Two sadistic lesbian teenagers who dubbed themselves the "Anti-Christ" and "Angel of Sorrow" stalked and unleashed a merciless and sickening attack on a vulnerable tourist, the Brisbane Supreme Court was told yesterday.
Sarah Fotini Bird, 19, of Melbourne, has pleaded guilty to attempted murder and Aleaha Jade Schipper, also 19, of Buderim in the Sunshine Coast hinterland, has pleaded guilty to grievous bodily harm with intent.
Prosecutor Mr Peter Ridgeway has asked for life imprisonment for Bird, who stabbed 59-year-old New Zealand grandmother Dulcie Brook 22 times and cut her throat from ear to ear as she walked alone in Noosa National Park on 30 June last year.
Schipper helped by repeatedly hitting the woman on the head with nunchakkas and then dumping her body down a cliff.
Mr Ridgeway said Ms Brook only survived because of her courage, and because Bird's knife was blunt and bent when it stabbed her.
Bird and Schipper, who were loners, were bonded not only by their lesbian relationship but by a strange "satanistic" reality constructed by Bird, which she fed to Schipper.
"Their relationship centred on the development of a pervasive and insidious system of beliefs situated around a satanic precept," Mr Ridgeway said.
"Their belongings contained copious writings, diaries and journals by both, which showed the two were involved in a relationship which was sexually oriented and they both had defined roles derived from a satanic lexicon devised by Bird."
Bird decided she was "Kargulin", the Anti-Christ, number two on Satan's totem pole, and that Schipper was "Satiryn", the Angel of Sorrow, and Kargulin's lover.

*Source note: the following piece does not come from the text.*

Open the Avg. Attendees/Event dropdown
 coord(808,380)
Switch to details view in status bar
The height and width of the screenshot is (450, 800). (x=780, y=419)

She gave Schipper a certificate welcoming her as a satanic devotee and as her satanic, sadistic, sexual ritual partner.
Bird called the satanic lexicon she devised - which outlined complex characters, anthology, and history - as "the little game I'm playing with Aleaha", and wrote that without it things would be so boring they wouldn't have a relationship.
"It's an obsessive, massive invention exhibiting features which, to say the least, are bizarre," Mr Ridgeway said.
Bird's journal revealed she saw herself as an all-powerful killer.
"I'll never be caught or found, I will be feared by everyone," she wrote in her journal.
"No one will be free from their fears until my last slaughter.
"When you touch the victim, you can feel their fear, you can touch the perfection of life, which in minutes you will destroy."
During the police interview Bird gave after the pair were caught eight days after the attack, she often laughed, and greeted the revelation she had stabbed her victim 22 times with the comment "that's pretty cool". She said it had been her "dream" to kill.
"It was an interest for me, I have no idea how it came to be an interest for me but it was," she said during the interview.
"We came to a joint agreement that we should get some money, but we didn't intend to kill her, but we got desperate in the end and I succumbed to my desire to kill someone."Mr Ridgeway said the interview revealed Bird had been amused, excited, challenged and stimulated by the attack.
"In all your years at the bar and on the bench you will never have seen a more sickening display from the humanoid species," he told Justice Margaret Wilson.
Schipper's barrister Mr Greg McGuire asked for seven to 10 years' jail for his client, saying the 12 to 13 years suggested by the prosecution was excessive.
Justice Wilson adjourned the sentencing until Friday.